RECORDS FOR THE TASK Block Start

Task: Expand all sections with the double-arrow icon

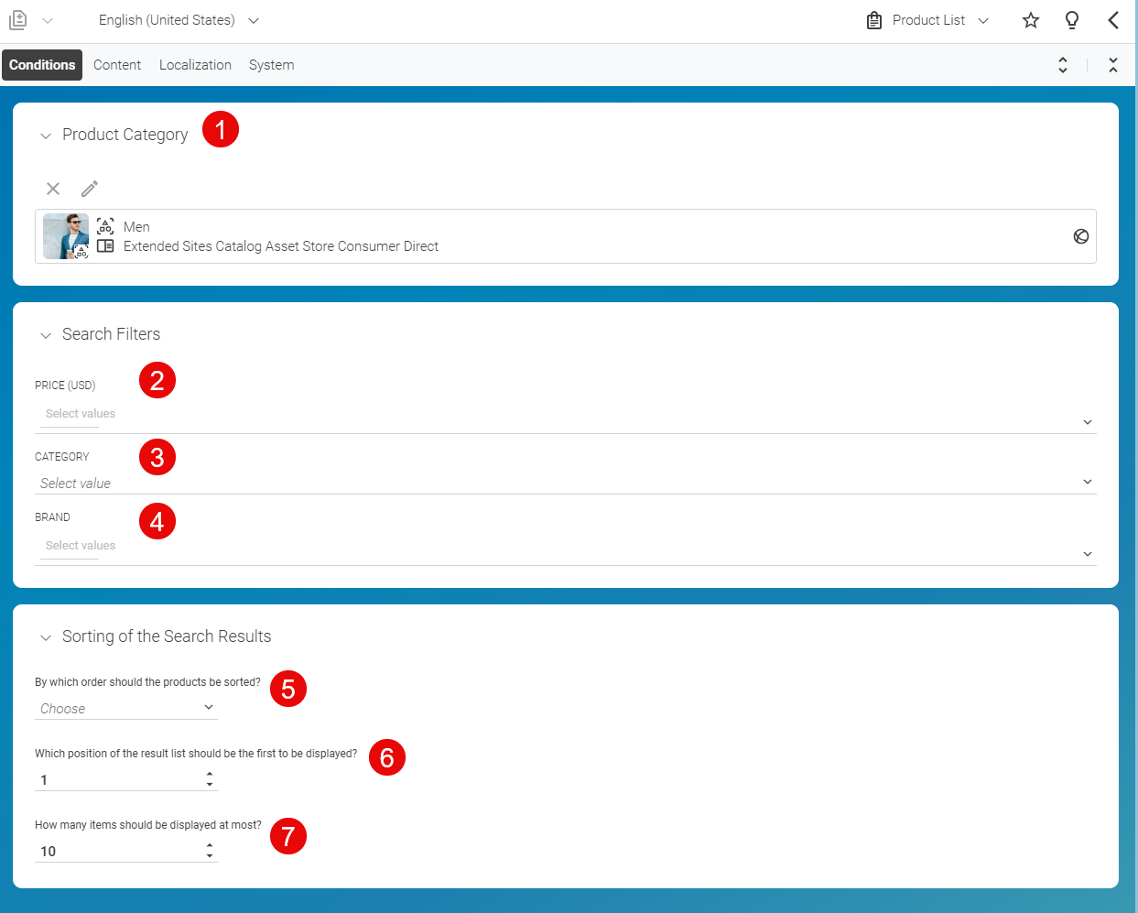Action: pos(1063,64)
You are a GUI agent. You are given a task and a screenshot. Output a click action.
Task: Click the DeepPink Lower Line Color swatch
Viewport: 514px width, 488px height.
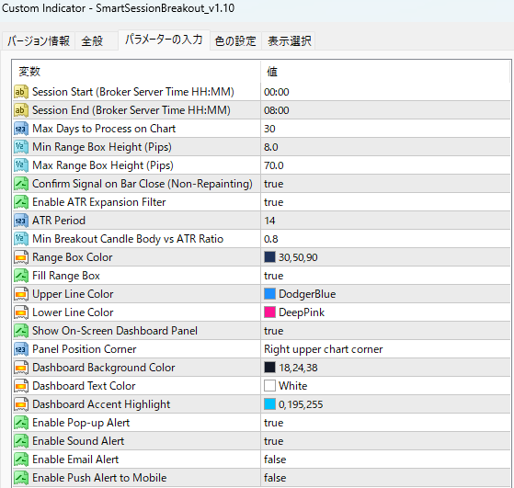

RECORDS FOR THE TASK Block End

- **EXERCISE DIRECTIONS**
Copy the lines of the records, beginning where the line containing "Task: Click the" appears and continuing through the final line, exactly and with no pictures.

- **SOLUTION TO THE EXERCISE**
Task: Click the DeepPink Lower Line Color swatch
Viewport: 514px width, 488px height.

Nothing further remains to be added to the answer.